┌────────

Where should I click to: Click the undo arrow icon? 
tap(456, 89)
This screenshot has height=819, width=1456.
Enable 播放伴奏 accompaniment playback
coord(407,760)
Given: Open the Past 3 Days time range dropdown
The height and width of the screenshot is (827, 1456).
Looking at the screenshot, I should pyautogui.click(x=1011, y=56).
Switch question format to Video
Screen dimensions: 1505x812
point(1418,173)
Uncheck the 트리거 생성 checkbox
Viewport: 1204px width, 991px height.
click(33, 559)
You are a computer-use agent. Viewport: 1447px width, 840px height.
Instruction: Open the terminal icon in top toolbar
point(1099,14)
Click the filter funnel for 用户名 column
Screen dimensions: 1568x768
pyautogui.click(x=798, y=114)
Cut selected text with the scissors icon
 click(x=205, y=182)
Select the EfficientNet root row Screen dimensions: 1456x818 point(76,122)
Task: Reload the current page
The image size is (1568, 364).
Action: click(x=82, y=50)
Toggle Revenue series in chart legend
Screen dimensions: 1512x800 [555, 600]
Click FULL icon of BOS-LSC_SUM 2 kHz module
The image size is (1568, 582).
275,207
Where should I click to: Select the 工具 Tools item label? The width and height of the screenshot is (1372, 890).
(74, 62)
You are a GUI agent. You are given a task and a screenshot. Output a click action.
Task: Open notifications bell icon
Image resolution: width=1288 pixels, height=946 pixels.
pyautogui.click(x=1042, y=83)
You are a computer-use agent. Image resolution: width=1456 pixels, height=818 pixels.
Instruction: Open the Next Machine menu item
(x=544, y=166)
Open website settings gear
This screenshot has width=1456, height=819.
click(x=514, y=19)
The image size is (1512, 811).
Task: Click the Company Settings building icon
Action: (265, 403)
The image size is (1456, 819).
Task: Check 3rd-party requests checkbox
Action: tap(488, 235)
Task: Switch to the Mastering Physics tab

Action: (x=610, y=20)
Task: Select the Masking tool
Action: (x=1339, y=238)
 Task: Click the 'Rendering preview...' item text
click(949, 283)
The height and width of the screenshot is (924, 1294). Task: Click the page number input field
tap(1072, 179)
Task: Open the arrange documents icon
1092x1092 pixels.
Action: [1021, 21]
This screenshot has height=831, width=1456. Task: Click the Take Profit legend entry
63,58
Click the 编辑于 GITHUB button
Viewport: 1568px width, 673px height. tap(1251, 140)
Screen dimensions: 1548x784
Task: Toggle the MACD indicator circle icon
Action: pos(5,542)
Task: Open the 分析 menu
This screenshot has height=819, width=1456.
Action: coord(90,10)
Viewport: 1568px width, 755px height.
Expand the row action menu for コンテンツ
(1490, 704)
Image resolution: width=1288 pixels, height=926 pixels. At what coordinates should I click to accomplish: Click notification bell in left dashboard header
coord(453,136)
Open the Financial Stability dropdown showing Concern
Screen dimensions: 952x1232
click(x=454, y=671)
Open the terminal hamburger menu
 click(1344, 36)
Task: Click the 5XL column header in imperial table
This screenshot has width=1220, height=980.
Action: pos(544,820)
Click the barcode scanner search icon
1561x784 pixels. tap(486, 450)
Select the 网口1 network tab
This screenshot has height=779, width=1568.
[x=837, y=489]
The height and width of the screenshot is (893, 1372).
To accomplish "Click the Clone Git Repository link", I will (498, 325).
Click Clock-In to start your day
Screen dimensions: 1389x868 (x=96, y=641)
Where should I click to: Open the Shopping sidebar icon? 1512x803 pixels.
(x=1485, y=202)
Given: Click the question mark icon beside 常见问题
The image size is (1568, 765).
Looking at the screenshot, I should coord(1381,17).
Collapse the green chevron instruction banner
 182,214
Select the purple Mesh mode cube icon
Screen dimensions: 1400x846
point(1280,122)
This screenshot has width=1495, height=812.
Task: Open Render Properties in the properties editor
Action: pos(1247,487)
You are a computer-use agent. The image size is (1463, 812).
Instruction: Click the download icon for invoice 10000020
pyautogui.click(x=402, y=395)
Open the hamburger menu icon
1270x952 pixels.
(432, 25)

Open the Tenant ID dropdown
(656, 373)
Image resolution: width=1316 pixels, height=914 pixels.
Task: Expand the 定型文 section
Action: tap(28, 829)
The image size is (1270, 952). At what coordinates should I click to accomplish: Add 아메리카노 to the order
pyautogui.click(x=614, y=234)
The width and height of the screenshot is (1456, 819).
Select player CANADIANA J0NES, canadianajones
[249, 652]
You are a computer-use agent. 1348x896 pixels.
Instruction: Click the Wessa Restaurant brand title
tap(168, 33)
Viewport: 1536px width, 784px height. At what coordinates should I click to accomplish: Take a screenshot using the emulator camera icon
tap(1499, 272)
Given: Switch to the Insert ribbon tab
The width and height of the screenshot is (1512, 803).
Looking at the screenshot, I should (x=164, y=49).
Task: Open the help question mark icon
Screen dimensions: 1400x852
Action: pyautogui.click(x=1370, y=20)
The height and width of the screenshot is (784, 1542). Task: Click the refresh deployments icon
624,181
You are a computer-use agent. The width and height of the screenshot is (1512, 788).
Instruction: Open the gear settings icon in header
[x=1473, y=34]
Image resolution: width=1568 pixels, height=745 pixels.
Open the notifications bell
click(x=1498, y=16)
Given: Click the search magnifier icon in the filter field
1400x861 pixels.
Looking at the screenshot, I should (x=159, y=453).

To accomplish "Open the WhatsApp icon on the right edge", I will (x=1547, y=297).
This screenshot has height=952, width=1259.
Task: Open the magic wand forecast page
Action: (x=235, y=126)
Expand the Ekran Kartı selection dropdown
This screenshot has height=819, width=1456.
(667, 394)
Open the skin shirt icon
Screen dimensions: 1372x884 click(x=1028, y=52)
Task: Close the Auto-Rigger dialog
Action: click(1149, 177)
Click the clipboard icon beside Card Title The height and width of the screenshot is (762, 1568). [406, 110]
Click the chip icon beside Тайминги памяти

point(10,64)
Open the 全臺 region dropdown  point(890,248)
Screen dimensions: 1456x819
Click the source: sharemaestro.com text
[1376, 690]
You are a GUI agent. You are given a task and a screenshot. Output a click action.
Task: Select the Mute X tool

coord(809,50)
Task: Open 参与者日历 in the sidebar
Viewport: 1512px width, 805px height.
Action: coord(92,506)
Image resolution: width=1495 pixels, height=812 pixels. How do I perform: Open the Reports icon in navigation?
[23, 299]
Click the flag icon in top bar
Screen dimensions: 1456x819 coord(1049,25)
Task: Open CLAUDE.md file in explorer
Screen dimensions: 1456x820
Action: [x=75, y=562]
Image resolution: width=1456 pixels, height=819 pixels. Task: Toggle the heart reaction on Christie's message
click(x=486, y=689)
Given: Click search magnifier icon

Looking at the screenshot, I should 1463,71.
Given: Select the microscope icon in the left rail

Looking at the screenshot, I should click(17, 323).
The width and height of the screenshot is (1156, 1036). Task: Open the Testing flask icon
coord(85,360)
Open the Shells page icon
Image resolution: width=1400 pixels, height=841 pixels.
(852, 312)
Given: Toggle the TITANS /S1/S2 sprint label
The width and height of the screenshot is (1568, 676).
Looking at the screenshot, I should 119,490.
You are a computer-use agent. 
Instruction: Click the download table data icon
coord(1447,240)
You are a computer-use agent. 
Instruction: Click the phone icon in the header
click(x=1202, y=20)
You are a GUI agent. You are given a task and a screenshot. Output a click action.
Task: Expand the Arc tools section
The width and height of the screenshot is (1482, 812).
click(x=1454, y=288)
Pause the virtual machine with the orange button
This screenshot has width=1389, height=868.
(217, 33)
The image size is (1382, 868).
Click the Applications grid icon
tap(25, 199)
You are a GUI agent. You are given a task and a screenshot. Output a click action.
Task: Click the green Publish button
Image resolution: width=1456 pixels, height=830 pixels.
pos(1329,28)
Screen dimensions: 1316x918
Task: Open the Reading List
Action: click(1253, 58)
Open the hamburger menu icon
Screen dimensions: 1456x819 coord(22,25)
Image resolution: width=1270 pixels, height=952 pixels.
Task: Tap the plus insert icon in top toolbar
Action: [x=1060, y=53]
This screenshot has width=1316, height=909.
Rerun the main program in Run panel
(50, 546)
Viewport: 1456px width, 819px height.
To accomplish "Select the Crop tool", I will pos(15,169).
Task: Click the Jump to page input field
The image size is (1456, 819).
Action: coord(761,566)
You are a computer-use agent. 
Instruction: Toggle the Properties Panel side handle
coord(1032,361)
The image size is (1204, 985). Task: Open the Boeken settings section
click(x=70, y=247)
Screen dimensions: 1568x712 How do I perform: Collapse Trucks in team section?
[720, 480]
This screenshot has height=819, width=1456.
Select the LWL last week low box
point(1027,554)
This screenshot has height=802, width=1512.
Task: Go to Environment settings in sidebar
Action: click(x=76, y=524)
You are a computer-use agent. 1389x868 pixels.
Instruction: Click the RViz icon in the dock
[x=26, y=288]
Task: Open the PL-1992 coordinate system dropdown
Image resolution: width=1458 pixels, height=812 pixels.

└────────

(Required action): The lines to retype run from the start of the entries through the line containing "Switch question format to Video"; reproduce them exactly and add nothing.

(Result for this exercise):
Where should I click to: Click the undo arrow icon? 
tap(456, 89)
This screenshot has height=819, width=1456.
Enable 播放伴奏 accompaniment playback
coord(407,760)
Given: Open the Past 3 Days time range dropdown
The height and width of the screenshot is (827, 1456).
Looking at the screenshot, I should pyautogui.click(x=1011, y=56).
Switch question format to Video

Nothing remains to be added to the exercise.